There's an orgy of data in this spreadsheet. I will come back here from time to time to update, observe, etc. But first things first. This is the most recent data from 2018. Here are the "top 10" in radiation oncology for that year. Name, location, amount paid by Medicare (2 significant digits).
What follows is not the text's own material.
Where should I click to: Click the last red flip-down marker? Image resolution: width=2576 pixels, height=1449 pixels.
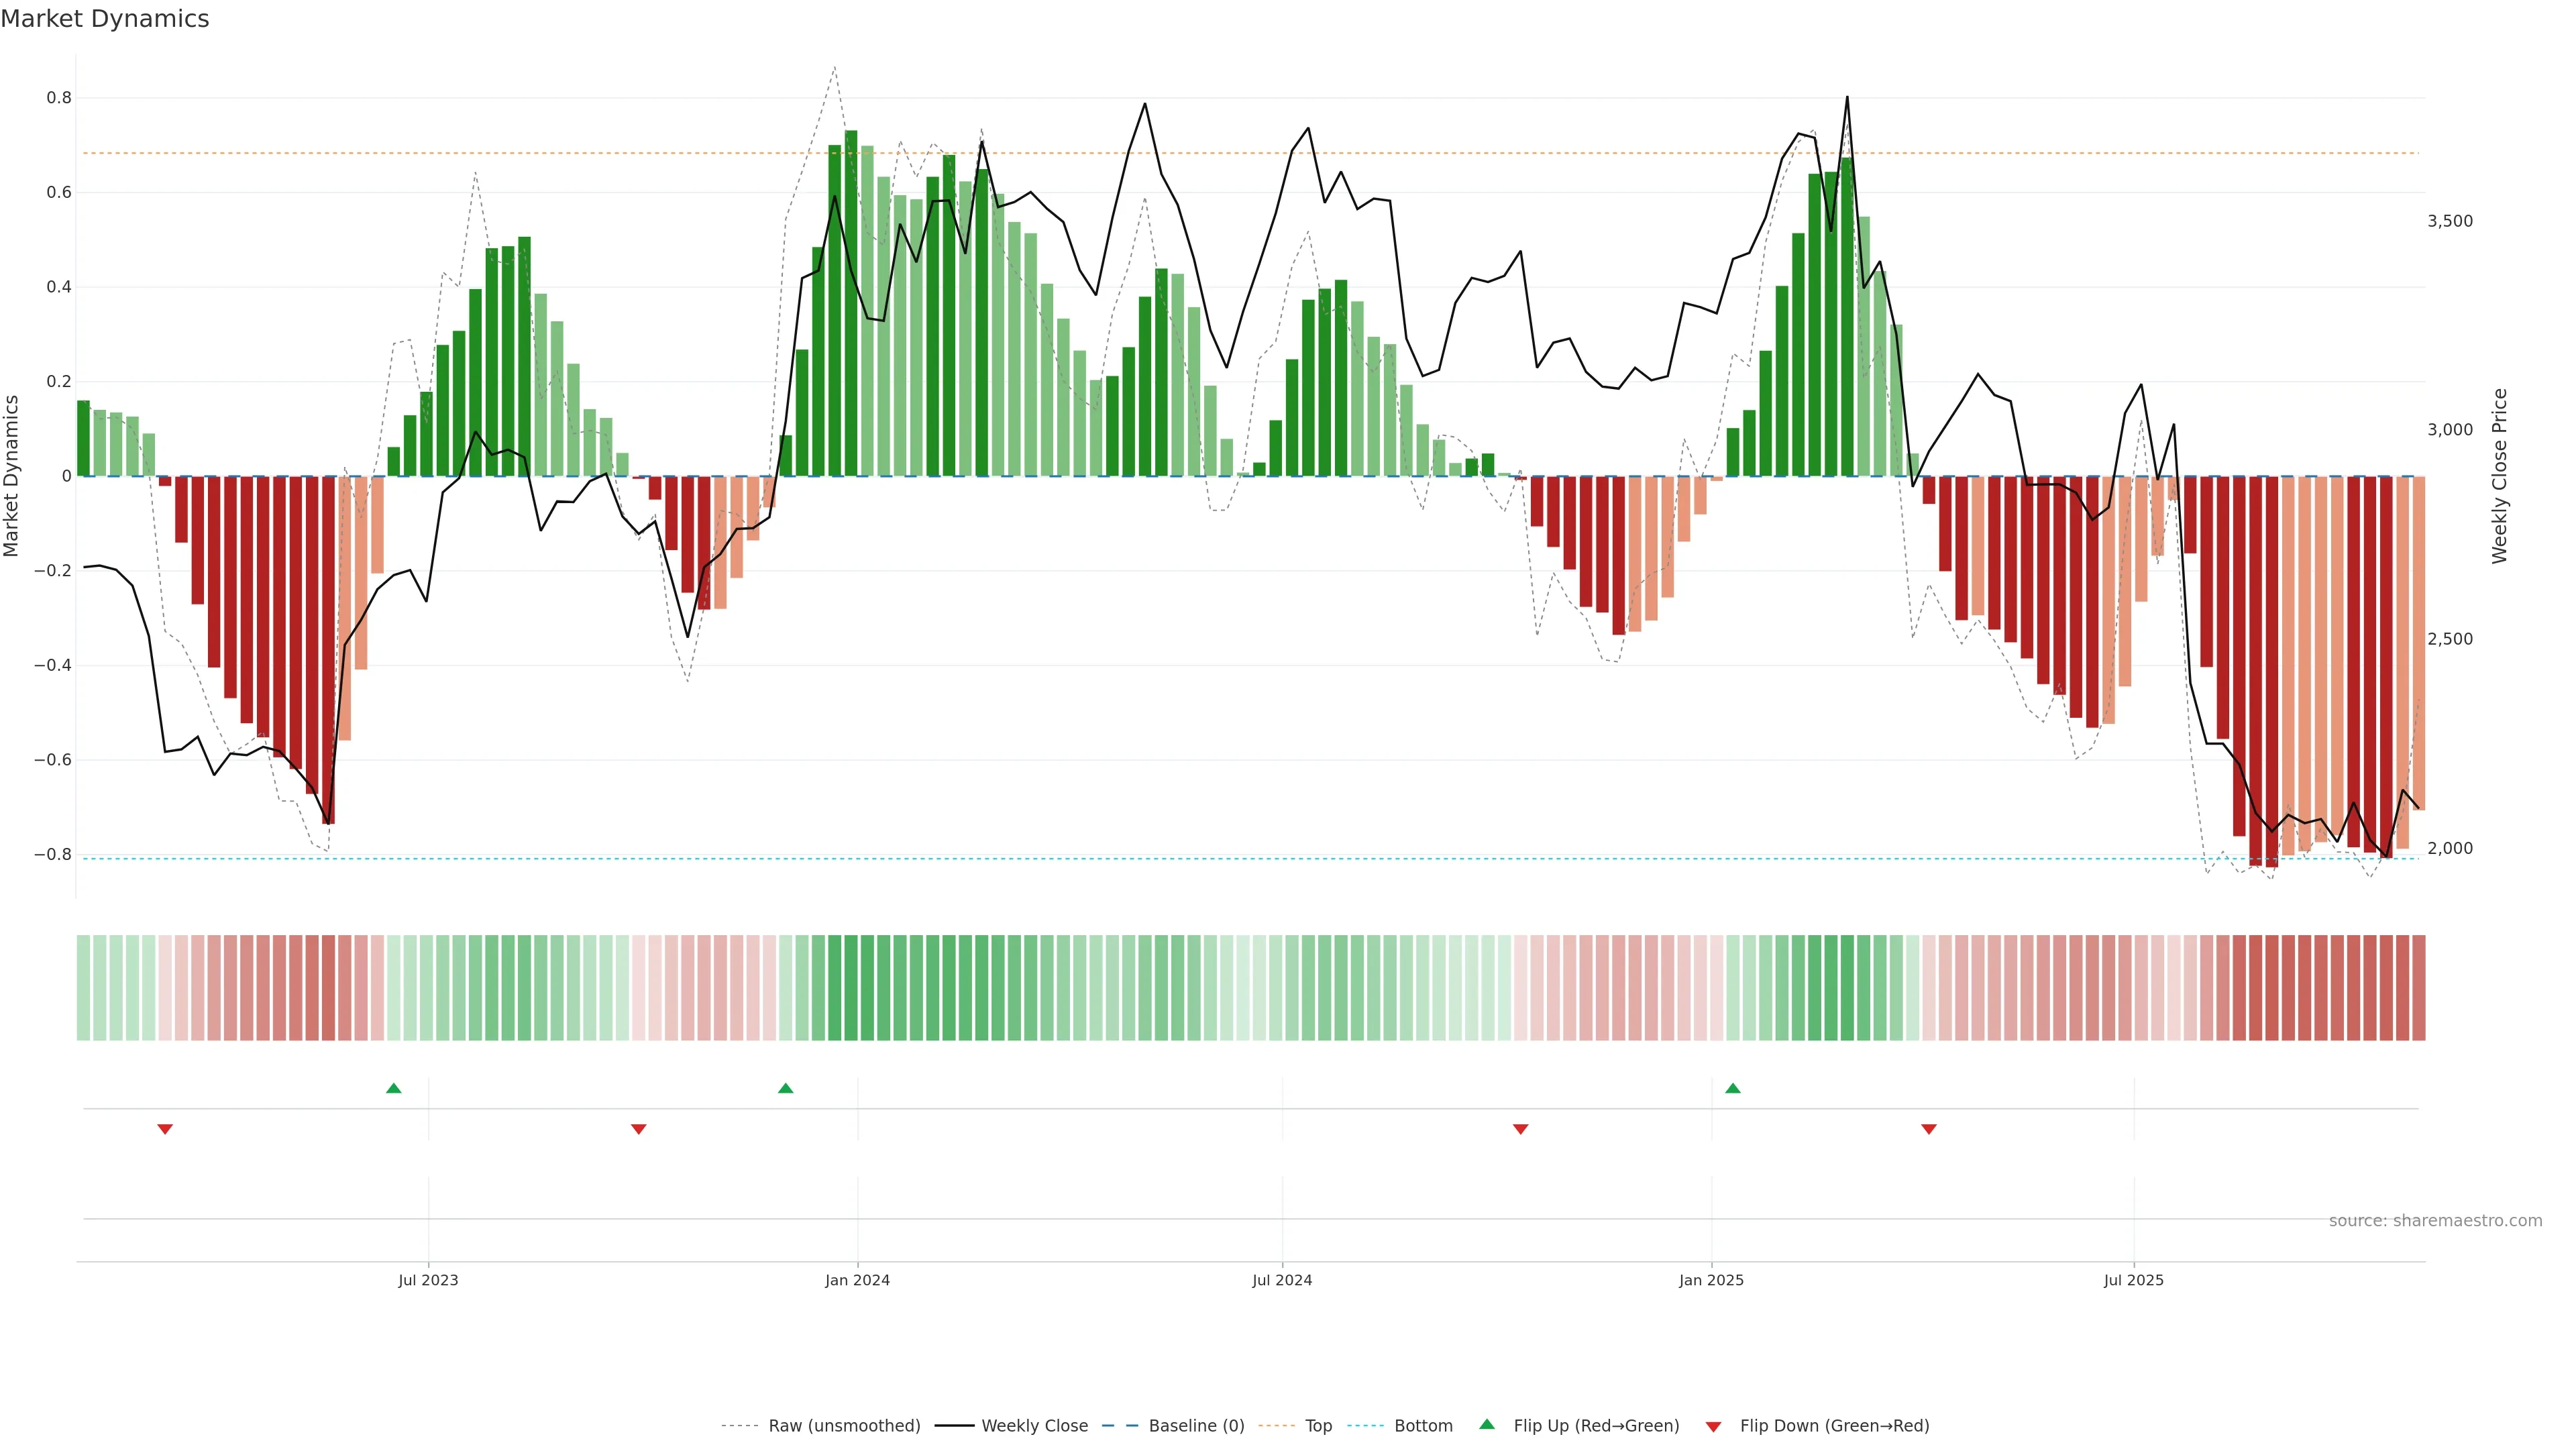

JW.... Provision Knoxville.... $8.5 million
TK.... Naples, FL.... $5.0 million
AM.... Provision Knoxville.... $5.1 million
TS.... TX Center for Proton Therapy.... $3.1 million
AL.... TX Center for Proton Therapy.... $2.9 million
DD.... Port Charlotte, FL.... $4.0 million
BC.... Princeton Radiology Associates.... $2.4 million
MS.... Urology San Antonio.... $2.3 million
HT.... Princeton Radiology Associates.... $2.3 million
AB.... Ft Myers, FL.... $3.4 million

Cursory glance I believe 6/10 are protons, 3/10 are (were) 21st Century Oncology, and 1/10 a "urorads."

Hey ASTRO. C'mon man.
Getting some late stragglers coming in that didn't show up in first pass. I edited the original post.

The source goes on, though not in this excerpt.